Miller’s May 7 release said she has secured $59,302,487 for southern West Virginia through Community Project Funding since fiscal 2022. Of that total, $23,920,840 was tied to water and sewer projects, and $2,995,840 was appropriated to McDowell County. The Welch request was one piece of that larger total, but it was the one most directly tied to a neighborhood-level problem that residents can see in backed-up drains, polluted runoff, and aging lines.

West Virginia environmental officials describe combined sewer systems as pipes that carry rainwater runoff, domestic sewage and industrial wastewater together. When capacity is exceeded, untreated wastewater can flow into nearby waters. The West Virginia Department of Environmental Protection says about 40 million people in 900 communities nationwide live in areas with combined sewer overflows, including about 390,000 people in 58 West Virginia communities. In Welch, that makes the repair more than a plumbing fix. It is an environmental and public-health test for a county that has spent years trying to stabilize basic services.

AI-generated illustration
AI-generated illustration

McDowell County has already seen what sewer work can change. In June 2023, federal officials joined county leaders in Welch for a ribbon cutting on the first phase of the Coalwood Wastewater project, which brought public sewer service to 72 homes for the first time. The $3.8 million project combined a $1.2 million loan with principal forgiveness, $1.5 million in Community Development Block Grant money and a $1.3 million state grant. Federal case materials said later phases were expected to reach 137 more residences and reduce sewage discharges and failing septic tanks.

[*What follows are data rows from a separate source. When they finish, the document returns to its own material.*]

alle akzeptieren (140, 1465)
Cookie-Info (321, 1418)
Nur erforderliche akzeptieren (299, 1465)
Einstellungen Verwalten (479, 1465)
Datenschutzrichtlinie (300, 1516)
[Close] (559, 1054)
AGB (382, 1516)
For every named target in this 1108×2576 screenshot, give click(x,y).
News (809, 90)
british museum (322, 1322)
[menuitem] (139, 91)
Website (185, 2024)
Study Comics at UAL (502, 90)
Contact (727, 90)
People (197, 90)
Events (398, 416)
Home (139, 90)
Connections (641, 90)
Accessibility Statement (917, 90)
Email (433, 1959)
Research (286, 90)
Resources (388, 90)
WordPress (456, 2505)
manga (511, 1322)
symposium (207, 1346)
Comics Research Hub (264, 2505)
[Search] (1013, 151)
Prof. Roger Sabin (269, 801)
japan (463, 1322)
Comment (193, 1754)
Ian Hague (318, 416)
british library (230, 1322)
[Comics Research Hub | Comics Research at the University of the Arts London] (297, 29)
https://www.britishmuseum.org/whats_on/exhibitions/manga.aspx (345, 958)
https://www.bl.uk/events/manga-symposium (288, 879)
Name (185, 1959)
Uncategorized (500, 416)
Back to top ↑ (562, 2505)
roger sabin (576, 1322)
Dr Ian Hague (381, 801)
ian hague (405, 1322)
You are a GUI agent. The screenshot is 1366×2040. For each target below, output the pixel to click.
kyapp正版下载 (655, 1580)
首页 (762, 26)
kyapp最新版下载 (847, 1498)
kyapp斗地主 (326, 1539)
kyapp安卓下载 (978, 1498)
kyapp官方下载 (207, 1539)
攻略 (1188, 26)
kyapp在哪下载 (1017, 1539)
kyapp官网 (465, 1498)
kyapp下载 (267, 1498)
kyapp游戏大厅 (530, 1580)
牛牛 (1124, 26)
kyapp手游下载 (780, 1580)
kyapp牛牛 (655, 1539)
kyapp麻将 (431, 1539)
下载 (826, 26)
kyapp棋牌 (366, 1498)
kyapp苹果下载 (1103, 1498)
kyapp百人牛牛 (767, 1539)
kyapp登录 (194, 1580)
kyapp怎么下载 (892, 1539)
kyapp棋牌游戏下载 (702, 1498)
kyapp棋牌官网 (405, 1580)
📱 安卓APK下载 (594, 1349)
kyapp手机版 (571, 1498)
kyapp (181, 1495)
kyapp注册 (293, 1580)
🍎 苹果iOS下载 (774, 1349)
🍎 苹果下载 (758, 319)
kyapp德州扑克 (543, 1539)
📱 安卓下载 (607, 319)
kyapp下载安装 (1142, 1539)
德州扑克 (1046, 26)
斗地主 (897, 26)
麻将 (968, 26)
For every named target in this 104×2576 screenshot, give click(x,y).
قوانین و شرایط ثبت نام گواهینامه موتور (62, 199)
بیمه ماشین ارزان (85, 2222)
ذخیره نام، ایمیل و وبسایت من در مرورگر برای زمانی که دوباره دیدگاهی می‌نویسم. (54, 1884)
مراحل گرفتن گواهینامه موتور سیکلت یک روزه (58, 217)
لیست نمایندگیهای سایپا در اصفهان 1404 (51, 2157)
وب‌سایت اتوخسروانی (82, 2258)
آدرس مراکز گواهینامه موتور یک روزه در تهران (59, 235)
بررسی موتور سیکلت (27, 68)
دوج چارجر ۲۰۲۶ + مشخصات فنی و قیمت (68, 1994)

The Welch request also came after Governor Patrick Morrisey announced $9.5 million in abandoned mine land economic revitalization grants for five water and sewer projects in McDowell and Mingo counties on Feb. 13, including $2.75 million for a sewer project in Davy to build that town’s first centralized wastewater system. Together, those moves show McDowell County’s water and sewer crisis is still being handled project by project, with federal and state officials trying to turn overdue infrastructure work into visible service on the ground.